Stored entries
[BEGIN]

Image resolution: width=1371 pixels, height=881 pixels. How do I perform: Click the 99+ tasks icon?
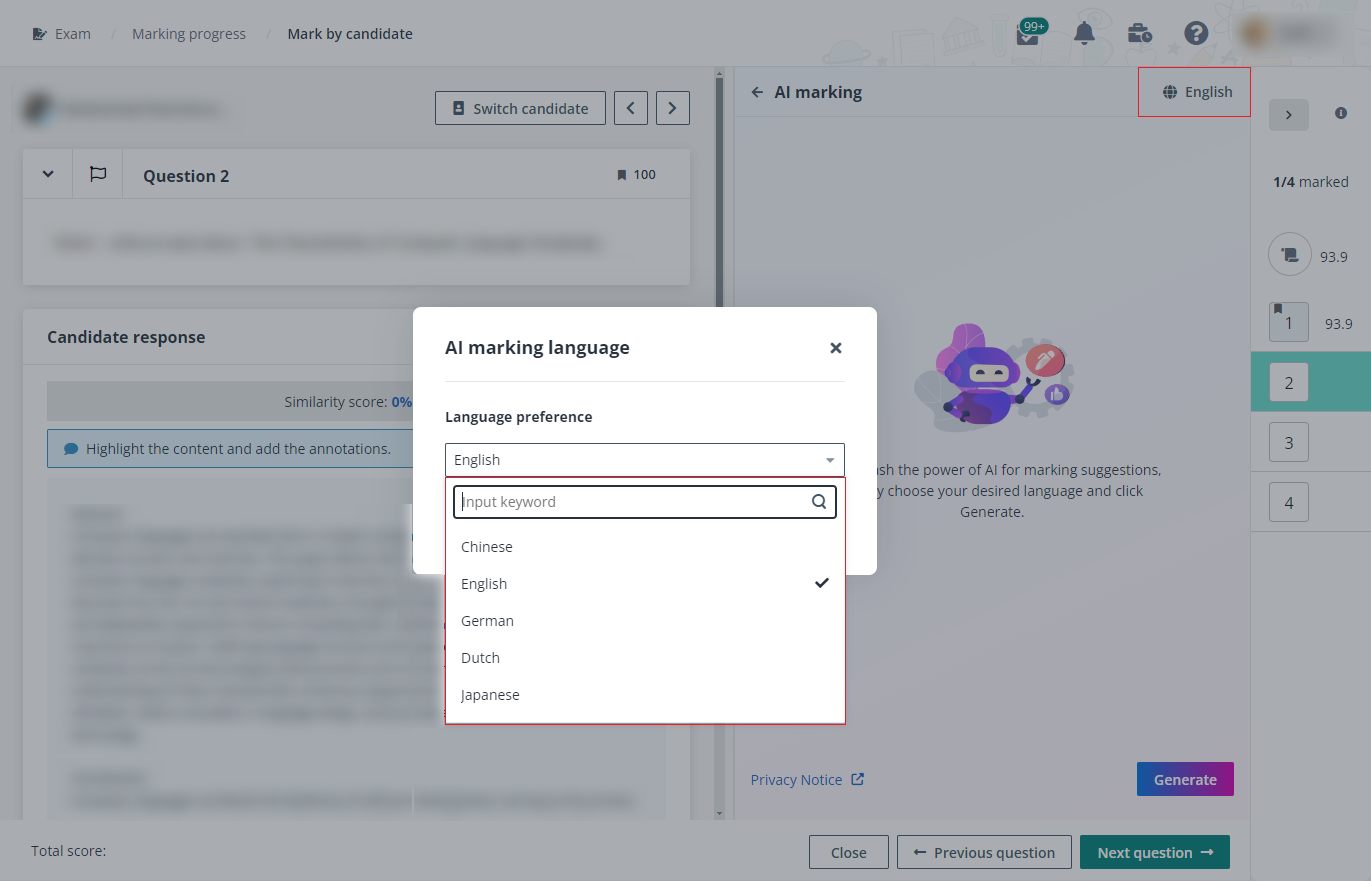click(x=1027, y=33)
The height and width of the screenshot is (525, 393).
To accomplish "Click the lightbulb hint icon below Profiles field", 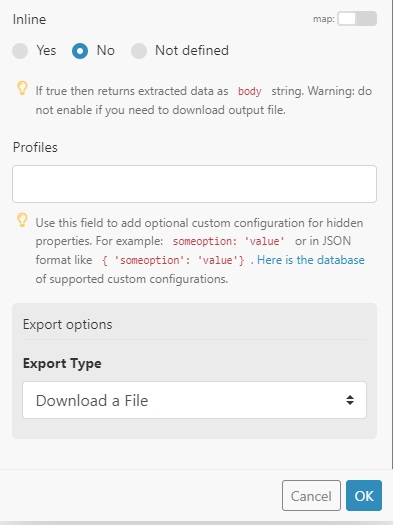I will pyautogui.click(x=22, y=220).

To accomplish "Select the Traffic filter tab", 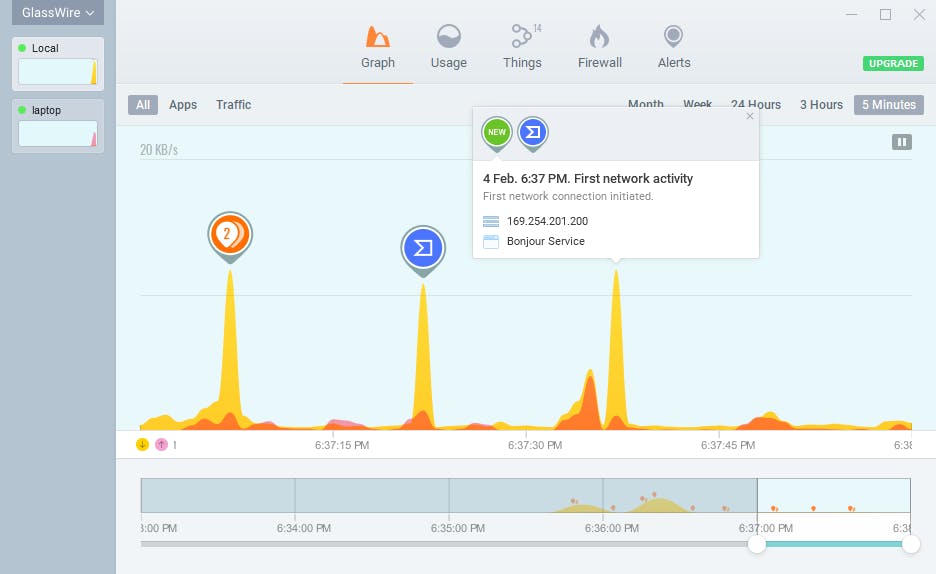I will click(233, 105).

[END]

TASK STATEMENT:
Collect each line of the items above that contains the string "height", and copy those lines.

RESPONSE FOR THIS EXERCISE:
Image resolution: width=1371 pixels, height=881 pixels. How do I perform: Click the 99+ tasks icon?
The height and width of the screenshot is (525, 393).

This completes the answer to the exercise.